1 of 1 people found the following review helpful
4.0 out of 5 stars "The giddiness and pleasure of disgrace", Jun 1 2011
By herbert west - Published on Amazon.com
This review is from: Public Enemies: Dueling Writers Take On Each Other and the World (Paperback)
I approached this book naively (having read a little of Houellebecq's fiction, and knowing nothing about BHL except that he's married to the lead actress from "Pauline at the Beach" - not Pauline, but the older one who wants to "burn with love"). Initially, the terms of the "debate" were unclear to me, and anyone would agree that H's intro isn't much help ("We have contributed nothing to the electro-pop revival in France. We're not even mentioned in the credits of 'Ratatouille'") - maybe you're assumed to know something about both authors from the outset. It's interesting, though, how the real "terms of the debate" gradually emerge - nucleating, in particular, around the hypothetical question of whether one would choose to murder a German officer in occupied France - and I'm sure any reader could learn a lot about his/her own tendencies over the course of the book (actually I guess that's the whole point).
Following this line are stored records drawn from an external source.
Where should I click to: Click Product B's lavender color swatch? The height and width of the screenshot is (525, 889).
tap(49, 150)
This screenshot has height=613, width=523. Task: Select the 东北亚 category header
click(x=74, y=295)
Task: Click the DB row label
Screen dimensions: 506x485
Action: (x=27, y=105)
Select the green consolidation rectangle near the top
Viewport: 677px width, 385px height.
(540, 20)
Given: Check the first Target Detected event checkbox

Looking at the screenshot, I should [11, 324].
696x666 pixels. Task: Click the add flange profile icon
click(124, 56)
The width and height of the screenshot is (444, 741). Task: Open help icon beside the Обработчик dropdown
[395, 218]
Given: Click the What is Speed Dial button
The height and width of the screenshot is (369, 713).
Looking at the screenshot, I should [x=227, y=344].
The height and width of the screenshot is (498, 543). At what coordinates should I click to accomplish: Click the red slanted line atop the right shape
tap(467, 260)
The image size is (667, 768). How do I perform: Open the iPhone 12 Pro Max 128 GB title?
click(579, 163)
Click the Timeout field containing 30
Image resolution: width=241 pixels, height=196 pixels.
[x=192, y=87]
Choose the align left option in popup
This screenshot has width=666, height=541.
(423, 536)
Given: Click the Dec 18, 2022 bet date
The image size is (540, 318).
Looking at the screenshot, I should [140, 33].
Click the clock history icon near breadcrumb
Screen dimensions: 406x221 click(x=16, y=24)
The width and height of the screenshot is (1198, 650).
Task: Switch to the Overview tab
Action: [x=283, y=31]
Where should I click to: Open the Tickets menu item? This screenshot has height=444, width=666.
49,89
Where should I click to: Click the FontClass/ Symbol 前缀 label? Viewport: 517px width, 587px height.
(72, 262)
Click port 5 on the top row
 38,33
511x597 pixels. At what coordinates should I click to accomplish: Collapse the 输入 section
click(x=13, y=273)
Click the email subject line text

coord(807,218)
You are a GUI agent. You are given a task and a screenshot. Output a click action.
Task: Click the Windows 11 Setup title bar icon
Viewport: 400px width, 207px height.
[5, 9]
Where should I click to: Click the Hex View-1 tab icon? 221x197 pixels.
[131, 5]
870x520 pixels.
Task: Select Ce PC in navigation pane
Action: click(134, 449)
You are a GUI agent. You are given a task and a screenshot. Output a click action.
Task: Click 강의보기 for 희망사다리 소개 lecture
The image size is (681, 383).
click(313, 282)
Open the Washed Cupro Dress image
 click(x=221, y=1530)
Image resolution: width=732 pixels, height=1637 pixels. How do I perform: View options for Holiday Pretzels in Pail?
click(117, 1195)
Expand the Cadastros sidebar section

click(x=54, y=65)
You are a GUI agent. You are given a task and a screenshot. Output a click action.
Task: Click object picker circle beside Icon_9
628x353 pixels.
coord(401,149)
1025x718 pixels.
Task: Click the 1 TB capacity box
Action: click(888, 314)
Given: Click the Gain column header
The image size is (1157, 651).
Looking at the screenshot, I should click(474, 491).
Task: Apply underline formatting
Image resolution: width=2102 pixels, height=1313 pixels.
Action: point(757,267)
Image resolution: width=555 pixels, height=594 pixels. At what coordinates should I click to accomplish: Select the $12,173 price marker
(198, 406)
Personally I became increasingly annoyed by BHL's recurrent bouts of sanctimony, while I felt that Houellebecq (who has the huge advantage of possessing a sense of humor) made a strong case for his seemingly pessimistic worldview - c.f. recent novel that ends with the main character marinating in a puddle of brine - as a sort of humanism, a la Sartre. But many people's sympathies will swing the opposite way, no doubt. I should add that the exchange-of-letters format is necessarily a little stilted, in my view. That's about my only complaint.